*节选:*
• • •

Codeforces Round #277.5 (Div. 2)：C. Given Length and Sum of Digits...

C. Given Length and Sum of Digits...

time limit per test  1 second

memory limit per test  256 megabytes

input  standard input

output  standard output

You have a positive integer m and a non-negative integer s. Your task is to find the smallest and the largest of the numbers that have length m and sum of digits s. The required numbers should be non-negative integers written in the decimal base without leading zeroes.

Input

The single line of the input contains a pair of integers m, s (1 ≤ m ≤ 100, 0 ≤ s ≤ 900) — the length and the sum of the digits of the required numbers.

Output

In the output print the pair of the required non-negative integer numbers — first the minimum possible number, then — the maximum possible number. If no numbers satisfying conditions required exist, print the pair of numbers "-1 -1" (without the quotes).

• • •

*练习:*
1. 节选中的这句话译成中文该怎么说：“The required numbers should be non-negative integers written in the decimal base without leading zeroes.”
2. 你能把这道关于数位之和的题目从结尾处接着往下续写吗？
后面附带的数据行在这里用不到。

• • •

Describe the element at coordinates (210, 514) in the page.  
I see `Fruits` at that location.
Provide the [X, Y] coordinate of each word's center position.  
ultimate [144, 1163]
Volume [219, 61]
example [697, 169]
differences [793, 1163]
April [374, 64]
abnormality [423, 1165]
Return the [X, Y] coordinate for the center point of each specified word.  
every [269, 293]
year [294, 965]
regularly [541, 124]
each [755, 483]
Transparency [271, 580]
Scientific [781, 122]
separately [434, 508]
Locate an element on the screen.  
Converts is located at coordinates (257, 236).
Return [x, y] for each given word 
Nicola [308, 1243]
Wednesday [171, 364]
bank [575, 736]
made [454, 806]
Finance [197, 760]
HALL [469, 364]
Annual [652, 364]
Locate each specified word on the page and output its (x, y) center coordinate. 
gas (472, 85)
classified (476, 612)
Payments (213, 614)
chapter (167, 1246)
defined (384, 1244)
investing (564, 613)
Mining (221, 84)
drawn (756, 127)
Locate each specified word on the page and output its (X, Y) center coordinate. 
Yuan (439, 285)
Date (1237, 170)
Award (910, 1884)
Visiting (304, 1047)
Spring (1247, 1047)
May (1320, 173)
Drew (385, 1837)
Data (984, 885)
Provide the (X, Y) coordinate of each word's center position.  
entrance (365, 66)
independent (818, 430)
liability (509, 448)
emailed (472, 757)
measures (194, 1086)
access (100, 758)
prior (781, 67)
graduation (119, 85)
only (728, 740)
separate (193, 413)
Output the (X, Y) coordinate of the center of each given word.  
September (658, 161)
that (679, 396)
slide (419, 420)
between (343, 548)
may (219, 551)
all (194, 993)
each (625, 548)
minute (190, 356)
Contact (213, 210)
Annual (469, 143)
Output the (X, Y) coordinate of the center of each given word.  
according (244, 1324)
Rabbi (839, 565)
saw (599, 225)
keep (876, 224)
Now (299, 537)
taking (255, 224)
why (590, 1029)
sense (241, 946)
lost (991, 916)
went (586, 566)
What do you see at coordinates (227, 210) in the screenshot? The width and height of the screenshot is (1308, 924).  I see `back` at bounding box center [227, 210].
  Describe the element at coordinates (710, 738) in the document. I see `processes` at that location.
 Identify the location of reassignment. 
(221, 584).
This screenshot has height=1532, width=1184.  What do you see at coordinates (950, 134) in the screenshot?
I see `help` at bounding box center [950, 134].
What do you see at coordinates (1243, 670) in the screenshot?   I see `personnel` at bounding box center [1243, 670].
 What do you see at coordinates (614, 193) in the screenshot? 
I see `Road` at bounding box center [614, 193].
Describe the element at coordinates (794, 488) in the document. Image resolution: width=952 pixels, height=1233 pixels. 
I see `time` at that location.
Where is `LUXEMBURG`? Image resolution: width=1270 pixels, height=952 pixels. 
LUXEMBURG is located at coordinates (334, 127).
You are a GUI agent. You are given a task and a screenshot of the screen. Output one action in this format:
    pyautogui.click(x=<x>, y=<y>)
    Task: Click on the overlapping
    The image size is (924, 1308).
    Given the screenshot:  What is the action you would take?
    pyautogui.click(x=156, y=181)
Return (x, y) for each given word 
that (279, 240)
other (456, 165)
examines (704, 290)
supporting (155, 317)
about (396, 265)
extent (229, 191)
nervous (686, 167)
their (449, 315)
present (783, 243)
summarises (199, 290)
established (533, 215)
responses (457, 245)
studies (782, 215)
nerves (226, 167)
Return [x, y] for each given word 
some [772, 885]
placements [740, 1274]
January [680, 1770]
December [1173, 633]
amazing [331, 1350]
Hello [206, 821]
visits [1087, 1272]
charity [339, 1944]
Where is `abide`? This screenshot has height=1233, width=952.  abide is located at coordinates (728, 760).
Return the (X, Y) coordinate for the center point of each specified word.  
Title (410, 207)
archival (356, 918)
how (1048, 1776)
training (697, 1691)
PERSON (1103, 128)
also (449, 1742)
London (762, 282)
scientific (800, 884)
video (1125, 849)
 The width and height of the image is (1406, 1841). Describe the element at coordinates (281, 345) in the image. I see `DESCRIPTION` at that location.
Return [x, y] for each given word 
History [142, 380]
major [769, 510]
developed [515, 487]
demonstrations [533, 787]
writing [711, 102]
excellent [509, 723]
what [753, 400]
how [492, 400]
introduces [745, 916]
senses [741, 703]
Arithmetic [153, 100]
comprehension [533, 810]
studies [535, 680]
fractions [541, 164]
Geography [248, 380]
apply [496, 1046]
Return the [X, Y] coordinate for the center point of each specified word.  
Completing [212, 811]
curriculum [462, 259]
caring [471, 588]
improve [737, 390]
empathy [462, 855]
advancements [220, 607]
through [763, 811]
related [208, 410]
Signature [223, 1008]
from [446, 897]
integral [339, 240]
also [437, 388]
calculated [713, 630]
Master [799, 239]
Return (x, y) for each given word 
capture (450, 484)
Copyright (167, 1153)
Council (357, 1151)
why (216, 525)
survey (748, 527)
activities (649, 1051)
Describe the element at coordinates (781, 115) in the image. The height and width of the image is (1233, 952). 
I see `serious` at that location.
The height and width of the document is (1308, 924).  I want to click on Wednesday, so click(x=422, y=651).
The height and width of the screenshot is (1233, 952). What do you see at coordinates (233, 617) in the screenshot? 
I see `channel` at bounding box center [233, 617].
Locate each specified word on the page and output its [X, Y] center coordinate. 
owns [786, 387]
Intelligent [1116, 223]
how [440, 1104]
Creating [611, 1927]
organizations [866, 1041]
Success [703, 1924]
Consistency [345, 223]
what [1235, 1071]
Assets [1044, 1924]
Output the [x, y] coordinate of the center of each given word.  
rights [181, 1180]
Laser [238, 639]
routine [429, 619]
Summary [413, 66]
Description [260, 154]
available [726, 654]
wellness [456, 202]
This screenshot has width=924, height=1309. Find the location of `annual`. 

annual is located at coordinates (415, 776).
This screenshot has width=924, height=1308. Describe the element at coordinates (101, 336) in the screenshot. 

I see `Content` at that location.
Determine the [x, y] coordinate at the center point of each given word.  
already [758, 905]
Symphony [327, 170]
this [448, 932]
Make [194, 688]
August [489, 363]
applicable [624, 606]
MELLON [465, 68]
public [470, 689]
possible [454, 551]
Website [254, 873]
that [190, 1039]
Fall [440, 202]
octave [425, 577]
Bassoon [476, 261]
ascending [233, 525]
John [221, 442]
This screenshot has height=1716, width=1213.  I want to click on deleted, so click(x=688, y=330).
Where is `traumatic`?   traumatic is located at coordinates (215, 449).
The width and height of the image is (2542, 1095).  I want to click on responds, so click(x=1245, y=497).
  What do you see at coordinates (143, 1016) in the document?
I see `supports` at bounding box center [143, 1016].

• • •

*参考答案:*
1. 所求的数应为用十进制书写、不含前导零的非负整数。

2.
Examples

input

2 15

output

69 96

input

3 0

output

-1 -1

题意：输入两个数n，m表示要你构造一个长度为n位，每位数字和为m的数，输出最小可能和最大可能

①特判为-1的情况，注意n=1，m=0的特例

②先求出最大可能，很显然从高位到低位贪心就好了，每次都是能填多大的数填多大的数（从9到0）

③可以想到把最大的数反过来就是最小的数，不过这样可能出现前导0，从后面借一个数就ok

#include<stdio.h>
#include<string.h>
int p[105], q[105];
int main(void)
{
	int n, m, i, j;
	scanf("%d%d", &n, &m);
	if(m<1 && n>=2 || m>9*n)
		printf("-1 -1\n");
	else
	{
		for(i=n;i>=1;i--)
		{
			for(j=9;j>=0;j--)
			{
				if(m>=j)
				{
					q[i] = p[i] = j;
					m -= j;
					break;
				}
			}
		}
		memcpy(q, p, sizeof(p));
		if(p[1]==0)
		{
			for(j=2;j<=n;j++)
			{
				if(p[j]!=0)
				{
					p[1]++, p[j]--;
					break;
				}
			}
		}
		for(i=1;i<=n;i++)
			printf("%d", p[i]);
		printf(" ");
		for(i=n;i>=1;i--)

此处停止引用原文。